--- PASSAGE FOR REVIEW Enclosed Below ---

The challenge you're likely to find with pasteurisation is that the pH of coffee is very likely to be above 4.5, so for a shelf-stable drink you're into a region where there are potentially some significant pathogen considerations - IIRC a lot of shelf stable coffee products use a UHT / aseptic process, or a retort-type approach for cans, both of which will need higher temperatures than you're likely to be working at with a traditional pasteurisation process.
I have also seen acidification used to bring the pH down, but there is definitely an organoleptic trade-off here - there will be a noticeable impact on flavour profile. Coffee is naturally somewhat acidic, but adding more acid to drop the pH will affect the taste.
Not sure what the purpose of the double pasteurisation would be? Things like C. bot will potentially survive a second pasteurisation just as easily as they'll survive the first one (at least in terms of what you can reasonably validate). If your final thermal process gives adequate control then you'd only need that final process, IMO, unless there is a very specific process reason you want to do a prior pasteurisation step.
If this is a relatively different product to your current range, it might be the sort of thing where you'd want to consider partnering with a copacker if shelf-stable is the ultimate goal, unless you want to make an investment in new kit. Will be quite a big investment for e.g. an aseptic tetra setup though...
Otherwise I agree with kingstudruler1 - it's the sort of thing where getting expert assistance with your specific product/process is likely to be a very sensible step.

--- End of Enclosed PASSAGE FOR REVIEW ---

• TASK BRIEF
Copy word for word the stretch of the passage on pasteurizing coffee from "I have also" through "affect the taste.".

--- INFORMATION GIVEN Enclosed Below ---

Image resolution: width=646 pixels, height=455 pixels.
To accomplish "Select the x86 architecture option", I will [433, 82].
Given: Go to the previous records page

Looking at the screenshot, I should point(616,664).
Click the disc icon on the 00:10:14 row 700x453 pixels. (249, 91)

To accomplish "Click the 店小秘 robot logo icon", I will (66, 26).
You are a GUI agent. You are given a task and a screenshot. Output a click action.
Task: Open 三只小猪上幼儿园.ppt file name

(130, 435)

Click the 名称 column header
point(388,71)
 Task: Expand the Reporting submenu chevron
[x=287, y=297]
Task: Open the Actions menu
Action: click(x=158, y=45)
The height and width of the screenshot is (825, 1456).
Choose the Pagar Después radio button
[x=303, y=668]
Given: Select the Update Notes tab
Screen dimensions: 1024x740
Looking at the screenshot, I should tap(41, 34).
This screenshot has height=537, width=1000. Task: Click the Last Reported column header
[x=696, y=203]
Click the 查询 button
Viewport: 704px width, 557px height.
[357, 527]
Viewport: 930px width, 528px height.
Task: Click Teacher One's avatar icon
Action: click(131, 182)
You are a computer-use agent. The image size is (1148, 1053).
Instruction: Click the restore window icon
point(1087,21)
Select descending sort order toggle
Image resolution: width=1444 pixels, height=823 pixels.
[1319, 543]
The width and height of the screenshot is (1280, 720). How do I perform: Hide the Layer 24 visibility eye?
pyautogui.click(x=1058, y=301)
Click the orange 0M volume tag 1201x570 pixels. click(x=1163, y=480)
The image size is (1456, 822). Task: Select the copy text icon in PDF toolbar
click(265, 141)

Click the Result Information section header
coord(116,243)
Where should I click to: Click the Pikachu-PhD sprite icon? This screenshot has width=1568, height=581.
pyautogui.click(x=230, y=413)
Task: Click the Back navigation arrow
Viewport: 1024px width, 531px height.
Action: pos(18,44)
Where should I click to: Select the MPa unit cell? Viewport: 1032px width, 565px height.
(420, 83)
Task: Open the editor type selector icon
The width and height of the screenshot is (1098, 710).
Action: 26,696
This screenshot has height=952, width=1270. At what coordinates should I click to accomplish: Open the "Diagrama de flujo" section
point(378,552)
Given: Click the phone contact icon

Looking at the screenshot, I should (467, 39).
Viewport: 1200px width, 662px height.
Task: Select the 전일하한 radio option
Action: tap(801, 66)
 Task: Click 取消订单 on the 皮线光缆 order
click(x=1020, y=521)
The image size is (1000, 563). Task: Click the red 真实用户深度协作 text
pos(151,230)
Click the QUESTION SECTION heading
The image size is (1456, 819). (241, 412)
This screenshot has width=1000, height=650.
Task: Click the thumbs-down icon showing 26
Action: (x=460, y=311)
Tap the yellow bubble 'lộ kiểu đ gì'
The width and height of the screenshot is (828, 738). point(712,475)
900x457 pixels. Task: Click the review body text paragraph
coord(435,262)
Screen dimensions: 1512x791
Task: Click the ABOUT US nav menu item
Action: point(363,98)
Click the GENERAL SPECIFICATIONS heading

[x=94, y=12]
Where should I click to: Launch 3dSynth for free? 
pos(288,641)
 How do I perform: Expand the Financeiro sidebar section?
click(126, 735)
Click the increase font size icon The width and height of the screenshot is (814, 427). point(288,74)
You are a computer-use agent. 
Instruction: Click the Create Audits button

--- End of Enclosed INFORMATION GIVEN ---

• TASK SOLUTION
I have also seen acidification used to bring the pH down, but there is definitely an organoleptic trade-off here - there will be a noticeable impact on flavour profile. Coffee is naturally somewhat acidic, but adding more acid to drop the pH will affect the taste.